The tiny woman, her face riven with wrinkles, says he was thrown into a truck early one morning by groups of armed paramilitaries loyal to the president. “I cannot rest easy because I didn’t resist” the forces who arrested him, she says, as a relative uses an umbrella to shield her from the relentless sun.

State of terror

In the early days of the anti-Ortega protests that began April 18, the Inter-American Commission on Human Rights (IACHR) said it documented “a pattern of massive and arbitrary arrests.”

Detainees were sometimes stripped of their belongings and deprived of food and water, the agency said, with some “shaved, handcuffed with rigor and subjected to asphyxiating blows.”

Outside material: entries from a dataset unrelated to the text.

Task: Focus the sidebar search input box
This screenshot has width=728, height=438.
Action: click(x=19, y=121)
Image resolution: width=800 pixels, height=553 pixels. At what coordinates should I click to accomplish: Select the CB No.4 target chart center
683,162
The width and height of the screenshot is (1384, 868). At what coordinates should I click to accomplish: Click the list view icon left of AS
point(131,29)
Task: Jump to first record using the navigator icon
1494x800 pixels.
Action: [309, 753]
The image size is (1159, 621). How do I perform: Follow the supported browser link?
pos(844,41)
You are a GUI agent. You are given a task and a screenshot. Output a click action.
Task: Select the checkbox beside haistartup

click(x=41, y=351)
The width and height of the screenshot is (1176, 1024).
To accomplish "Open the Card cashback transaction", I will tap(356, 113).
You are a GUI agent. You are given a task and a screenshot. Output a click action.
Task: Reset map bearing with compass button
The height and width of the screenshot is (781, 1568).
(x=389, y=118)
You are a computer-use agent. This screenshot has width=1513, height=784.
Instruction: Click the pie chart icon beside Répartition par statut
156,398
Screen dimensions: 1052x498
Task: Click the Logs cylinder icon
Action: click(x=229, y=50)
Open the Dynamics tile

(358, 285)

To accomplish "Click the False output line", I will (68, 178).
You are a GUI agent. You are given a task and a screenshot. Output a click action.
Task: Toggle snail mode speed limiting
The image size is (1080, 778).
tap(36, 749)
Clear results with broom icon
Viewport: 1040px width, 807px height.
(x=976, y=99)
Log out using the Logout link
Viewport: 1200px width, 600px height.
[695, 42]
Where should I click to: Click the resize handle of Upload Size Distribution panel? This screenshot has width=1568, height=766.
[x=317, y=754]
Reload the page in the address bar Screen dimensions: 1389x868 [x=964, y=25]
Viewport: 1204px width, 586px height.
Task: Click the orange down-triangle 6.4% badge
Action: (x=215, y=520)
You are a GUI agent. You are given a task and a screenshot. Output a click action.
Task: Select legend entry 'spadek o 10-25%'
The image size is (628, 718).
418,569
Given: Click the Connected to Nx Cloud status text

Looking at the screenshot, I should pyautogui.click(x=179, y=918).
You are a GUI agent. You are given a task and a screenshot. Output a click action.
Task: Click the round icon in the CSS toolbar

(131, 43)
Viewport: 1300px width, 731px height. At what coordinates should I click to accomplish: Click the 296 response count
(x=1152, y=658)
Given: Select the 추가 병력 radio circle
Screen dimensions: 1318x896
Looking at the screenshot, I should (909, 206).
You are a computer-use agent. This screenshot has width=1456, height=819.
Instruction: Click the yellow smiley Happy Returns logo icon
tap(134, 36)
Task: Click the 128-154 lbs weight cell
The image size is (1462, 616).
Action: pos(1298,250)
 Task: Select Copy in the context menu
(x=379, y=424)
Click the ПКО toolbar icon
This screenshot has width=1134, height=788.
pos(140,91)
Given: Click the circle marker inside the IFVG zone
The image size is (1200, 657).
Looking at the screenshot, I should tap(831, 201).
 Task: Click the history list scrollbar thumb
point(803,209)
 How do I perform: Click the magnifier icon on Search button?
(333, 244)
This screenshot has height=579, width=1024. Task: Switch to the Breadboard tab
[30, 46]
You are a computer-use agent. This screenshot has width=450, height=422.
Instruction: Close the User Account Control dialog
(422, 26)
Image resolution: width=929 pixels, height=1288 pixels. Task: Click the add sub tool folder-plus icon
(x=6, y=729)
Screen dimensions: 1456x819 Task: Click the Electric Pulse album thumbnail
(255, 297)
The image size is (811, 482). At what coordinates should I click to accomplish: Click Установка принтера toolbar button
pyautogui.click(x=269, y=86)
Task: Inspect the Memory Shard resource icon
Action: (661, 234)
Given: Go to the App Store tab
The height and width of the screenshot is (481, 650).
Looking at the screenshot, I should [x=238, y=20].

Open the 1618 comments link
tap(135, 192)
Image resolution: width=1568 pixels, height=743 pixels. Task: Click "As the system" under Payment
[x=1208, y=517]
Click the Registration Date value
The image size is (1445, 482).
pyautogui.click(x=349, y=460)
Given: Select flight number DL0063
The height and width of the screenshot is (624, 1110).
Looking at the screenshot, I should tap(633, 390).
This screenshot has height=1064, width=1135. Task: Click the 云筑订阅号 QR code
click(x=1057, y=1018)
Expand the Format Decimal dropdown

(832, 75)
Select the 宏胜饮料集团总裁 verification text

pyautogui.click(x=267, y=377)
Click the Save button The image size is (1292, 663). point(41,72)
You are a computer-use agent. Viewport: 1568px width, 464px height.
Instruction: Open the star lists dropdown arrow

The legal director of the CENIDH, Gonzalo Carrion, was 18 when the Sandinistas ousted Somoza, and now expresses shock when describing the “tragedy” of the past months.

“This police force is at the service of family and power,” he says.

As Nicaraguans grapple with what Carrion calls “a state of terror,” the government refuses to acknowledge any wrongdoing.

When the Central American country’s Catholic bishops moved to rekindle mediation talks, Ortega’s foreign minister balked at laying blame on pro-government forces. Late Friday, the bishops announced that rival government and civil delegates had struck a deal to create a “verification” commission, and invite groups including the IACHR to probe the violence that almost daily ends in bloodshed.

But Saldana has more immediate concerns. “I will not leave until he gets out of that prison. We are constantly under attack,” she says, weeping as relatives chant “freedom” behind her. “I’m disappointed in my beautiful Nicaragua.”